┌──

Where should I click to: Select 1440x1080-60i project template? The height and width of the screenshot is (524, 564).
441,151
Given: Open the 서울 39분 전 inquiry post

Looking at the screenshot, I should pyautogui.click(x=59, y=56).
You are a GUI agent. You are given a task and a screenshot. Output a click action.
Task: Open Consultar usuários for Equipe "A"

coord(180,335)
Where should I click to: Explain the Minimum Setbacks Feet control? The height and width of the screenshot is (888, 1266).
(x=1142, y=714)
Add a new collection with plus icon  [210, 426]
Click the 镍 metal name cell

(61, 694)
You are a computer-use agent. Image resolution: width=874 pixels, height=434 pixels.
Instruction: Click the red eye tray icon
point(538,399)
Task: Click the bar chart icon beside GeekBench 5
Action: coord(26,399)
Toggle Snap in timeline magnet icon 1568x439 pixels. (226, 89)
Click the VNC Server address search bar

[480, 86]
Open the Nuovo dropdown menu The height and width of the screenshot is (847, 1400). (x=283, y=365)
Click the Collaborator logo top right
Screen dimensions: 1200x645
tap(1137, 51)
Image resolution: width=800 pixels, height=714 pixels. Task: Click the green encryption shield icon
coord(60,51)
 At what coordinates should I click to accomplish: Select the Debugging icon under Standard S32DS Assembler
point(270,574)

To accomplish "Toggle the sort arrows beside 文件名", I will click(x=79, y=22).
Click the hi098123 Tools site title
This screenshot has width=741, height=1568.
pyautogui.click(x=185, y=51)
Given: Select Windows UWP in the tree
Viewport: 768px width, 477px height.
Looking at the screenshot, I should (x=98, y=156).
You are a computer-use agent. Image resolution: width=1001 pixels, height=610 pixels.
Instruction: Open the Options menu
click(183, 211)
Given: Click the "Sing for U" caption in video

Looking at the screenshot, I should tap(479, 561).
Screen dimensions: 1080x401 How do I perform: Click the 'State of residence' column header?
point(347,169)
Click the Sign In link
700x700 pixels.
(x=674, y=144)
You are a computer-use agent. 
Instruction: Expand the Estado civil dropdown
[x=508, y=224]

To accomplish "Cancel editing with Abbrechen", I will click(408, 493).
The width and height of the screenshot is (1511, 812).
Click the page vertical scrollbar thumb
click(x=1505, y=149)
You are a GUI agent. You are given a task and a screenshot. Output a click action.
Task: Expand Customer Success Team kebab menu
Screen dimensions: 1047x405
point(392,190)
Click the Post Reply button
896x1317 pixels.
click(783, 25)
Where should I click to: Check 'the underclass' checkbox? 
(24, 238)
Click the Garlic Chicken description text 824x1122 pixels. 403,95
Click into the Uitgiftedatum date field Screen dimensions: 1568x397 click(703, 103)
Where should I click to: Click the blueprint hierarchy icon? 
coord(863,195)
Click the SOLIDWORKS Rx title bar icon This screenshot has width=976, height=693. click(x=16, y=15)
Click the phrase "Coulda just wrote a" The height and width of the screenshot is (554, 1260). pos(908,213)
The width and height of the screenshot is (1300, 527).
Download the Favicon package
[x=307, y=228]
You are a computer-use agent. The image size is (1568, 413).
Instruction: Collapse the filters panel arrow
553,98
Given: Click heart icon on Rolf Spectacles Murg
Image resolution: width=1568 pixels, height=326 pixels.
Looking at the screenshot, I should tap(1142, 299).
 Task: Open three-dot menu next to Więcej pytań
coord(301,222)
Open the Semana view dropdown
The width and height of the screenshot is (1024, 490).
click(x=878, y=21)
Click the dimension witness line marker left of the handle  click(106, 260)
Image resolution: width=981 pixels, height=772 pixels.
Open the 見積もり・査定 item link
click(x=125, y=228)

└──

**Exercise description:**
Copy out precisely the lines from the line with "At what coordinates" to the line with "The width and height of the screenshot is (1511, 812)." in the material above, including those two lines and omitting all the rest.

**Solved problem:**
 At what coordinates should I click to accomplish: Select the Debugging icon under Standard S32DS Assembler
point(270,574)

To accomplish "Toggle the sort arrows beside 文件名", I will click(x=79, y=22).
Click the hi098123 Tools site title
This screenshot has width=741, height=1568.
pyautogui.click(x=185, y=51)
Given: Select Windows UWP in the tree
Viewport: 768px width, 477px height.
Looking at the screenshot, I should (x=98, y=156).
You are a computer-use agent. Image resolution: width=1001 pixels, height=610 pixels.
Instruction: Open the Options menu
click(183, 211)
Given: Click the "Sing for U" caption in video

Looking at the screenshot, I should tap(479, 561).
Screen dimensions: 1080x401 How do I perform: Click the 'State of residence' column header?
point(347,169)
Click the Sign In link
700x700 pixels.
(x=674, y=144)
You are a computer-use agent. 
Instruction: Expand the Estado civil dropdown
[x=508, y=224]

To accomplish "Cancel editing with Abbrechen", I will click(408, 493).
The width and height of the screenshot is (1511, 812).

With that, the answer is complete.